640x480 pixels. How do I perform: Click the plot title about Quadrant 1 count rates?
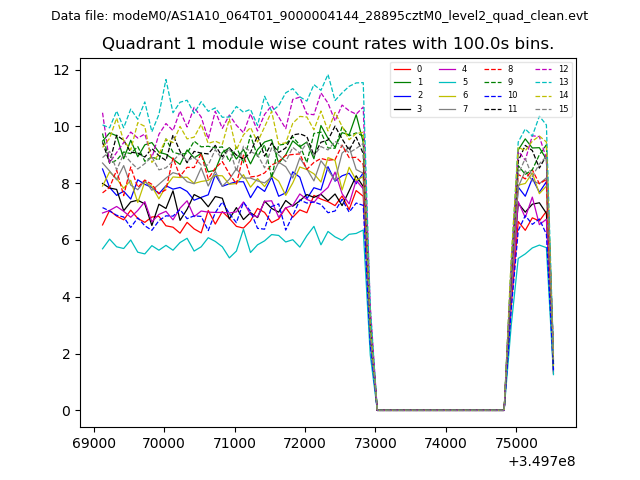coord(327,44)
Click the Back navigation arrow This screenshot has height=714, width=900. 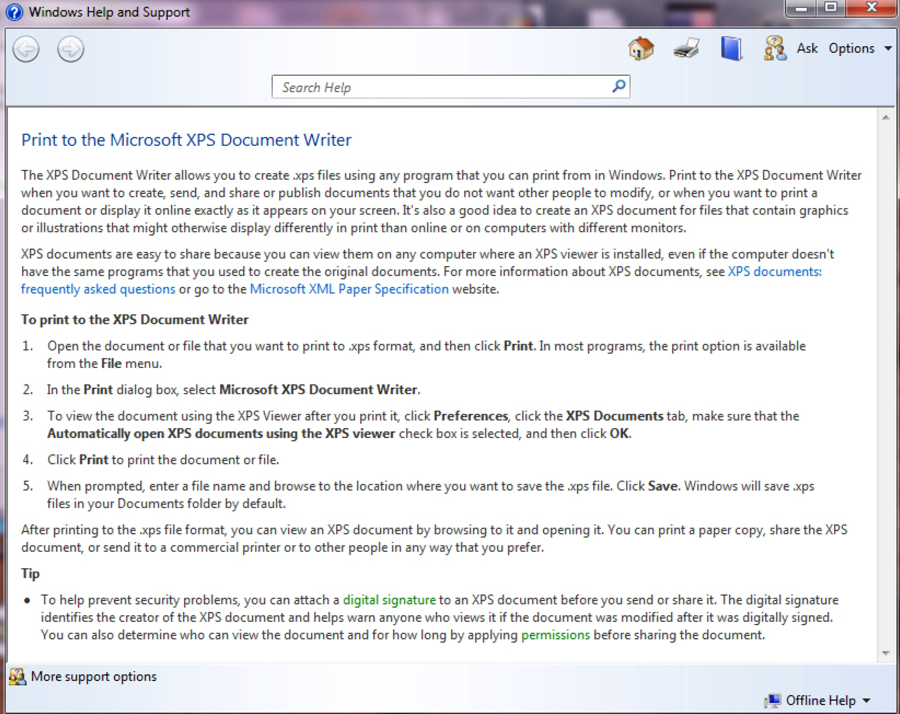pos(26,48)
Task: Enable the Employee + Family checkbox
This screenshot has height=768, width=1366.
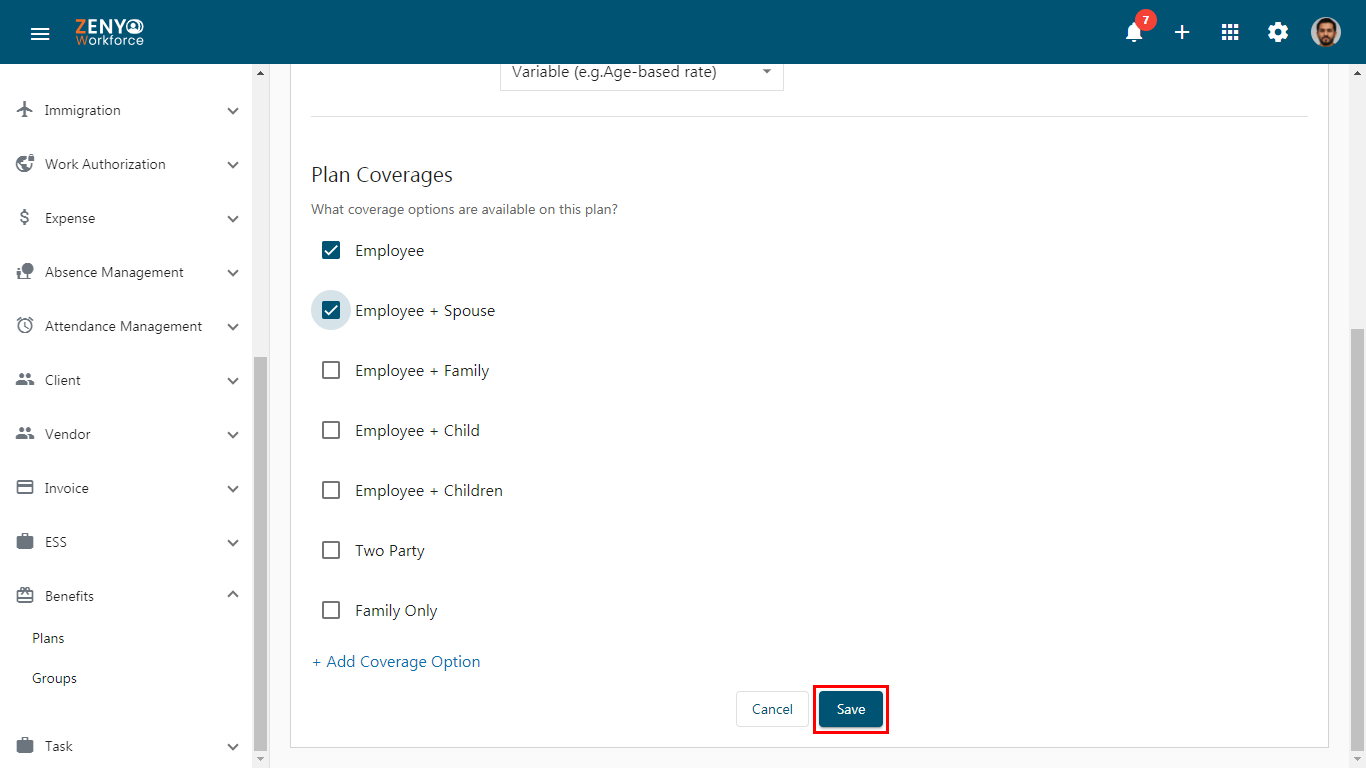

━━━━━━━━━━━━━━━━

Brief: Your task is to give again, unchanged, the lines from the line that contains "Task: Enable the Employee + Family checkbox" to the end of the records. Include both end lines but no pictures.

Solution to this task:
Task: Enable the Employee + Family checkbox
This screenshot has height=768, width=1366.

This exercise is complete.